Health Checks: Don’t Let Google Murder Your Pods

This is the biggest “gotcha” and where most people get bitten. The Cloud Load Balancer is not part of your cluster. It’s a separate Google Cloud product. It determines if your pods are healthy by sending health check requests from outside the cluster. This has major implications:

  1. Your health check endpoint (/ by default) must be accessible from the public internet for a public LB, or from the VPC for an internal LB. If you have any firewall rules, namespace policies, or istio-sidecar configurations that block external traffic, your health checks will fail. Google will deem your pod unhealthy and stop sending it traffic. It’s a common face-palm moment.

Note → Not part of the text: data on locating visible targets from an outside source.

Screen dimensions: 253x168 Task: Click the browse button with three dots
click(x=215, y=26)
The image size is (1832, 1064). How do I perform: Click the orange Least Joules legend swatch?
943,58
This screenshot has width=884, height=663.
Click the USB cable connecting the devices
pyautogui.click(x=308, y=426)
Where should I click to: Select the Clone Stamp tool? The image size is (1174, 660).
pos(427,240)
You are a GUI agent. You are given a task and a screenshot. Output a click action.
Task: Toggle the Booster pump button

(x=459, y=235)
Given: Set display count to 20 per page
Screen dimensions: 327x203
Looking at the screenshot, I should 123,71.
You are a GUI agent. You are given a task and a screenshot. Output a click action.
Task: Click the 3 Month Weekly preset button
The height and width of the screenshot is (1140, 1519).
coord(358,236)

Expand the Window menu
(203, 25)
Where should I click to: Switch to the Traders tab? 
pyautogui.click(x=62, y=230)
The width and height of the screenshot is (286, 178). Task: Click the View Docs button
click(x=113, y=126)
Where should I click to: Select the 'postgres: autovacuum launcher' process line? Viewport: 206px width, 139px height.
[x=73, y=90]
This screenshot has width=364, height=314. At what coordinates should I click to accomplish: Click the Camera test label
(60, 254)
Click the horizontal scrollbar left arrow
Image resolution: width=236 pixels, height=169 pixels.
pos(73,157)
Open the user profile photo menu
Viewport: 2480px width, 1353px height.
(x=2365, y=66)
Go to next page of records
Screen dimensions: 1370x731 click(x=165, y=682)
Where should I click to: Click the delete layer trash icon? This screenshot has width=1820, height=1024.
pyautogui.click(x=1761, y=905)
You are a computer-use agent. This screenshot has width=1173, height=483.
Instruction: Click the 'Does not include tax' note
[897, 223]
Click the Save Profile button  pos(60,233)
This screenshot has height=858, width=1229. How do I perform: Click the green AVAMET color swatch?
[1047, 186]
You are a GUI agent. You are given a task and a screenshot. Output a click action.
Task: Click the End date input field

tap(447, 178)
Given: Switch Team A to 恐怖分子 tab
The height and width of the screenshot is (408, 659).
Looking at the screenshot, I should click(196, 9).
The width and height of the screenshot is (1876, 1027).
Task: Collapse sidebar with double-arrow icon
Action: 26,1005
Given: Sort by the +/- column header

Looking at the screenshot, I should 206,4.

  2. The default health check settings are… aggressively impatient. You can and should configure this using a BackendConfig CRD. This is GKE’s way of letting you tweak the knobs on the underlying Google Cloud backend service.

# backend-config.yaml
apiVersion: cloud.google.com/v1
kind: BackendConfig
metadata:
  name: my-backend-config
spec:
  healthCheck:
    checkIntervalSec: 15
    timeoutSec: 5
    healthyThreshold: 1
    unhealthyThreshold: 2
    port: 8080
    requestPath: /health
  logging:
    enable: true # This sends your LB logs to Cloud Logging. Do this. Always.

And then you reference it in your Service annotation like you saw above. Setting a custom, lightweight /health endpoint and making these timeouts sensible is not a best practice; it’s a requirement for anything resembling a stable service.

The Internal Load Balancer For When You’re Fancy

Sometimes you don’t want to talk to the internet. Maybe this is an API for your frontend services within your VPC. The internal load balancer is perfect for this. The annotation cloud.google.com/load-balancer-type: "Internal" is all it takes. It creates a load balancer that’s only accessible from within your Google Cloud network. It’s clean, secure, and elegantly simple. Just remember the health check rules still apply—they’ll need to be reachable from within the VPC.

The Global Anycast IP and Why It’s Cool

When you create a public HTTP(S) load balancer, you get a single, static anycast IP address. This IP is advertised from multiple points around Google’s globe-spanning network. This means a user in Tokyo and a user in Iowa will both hit that same IP, but their traffic is routed to the nearest POP and then to your cluster. You get low latency and high availability without thinking about it. You never have to worry about DNS failover or multi-region IP management. It’s just done. This is one of those things that feels like cheating, and you should appreciate it.

The rough edge? The provisioning isn’t instantaneous. Spinning up the global load balancer can take a few minutes. Don’t panic if your Service sits in Pending for a bit after you kubectl apply. It’s not broken; it’s just building you a planet-scale traffic distribution system. Try to be patient.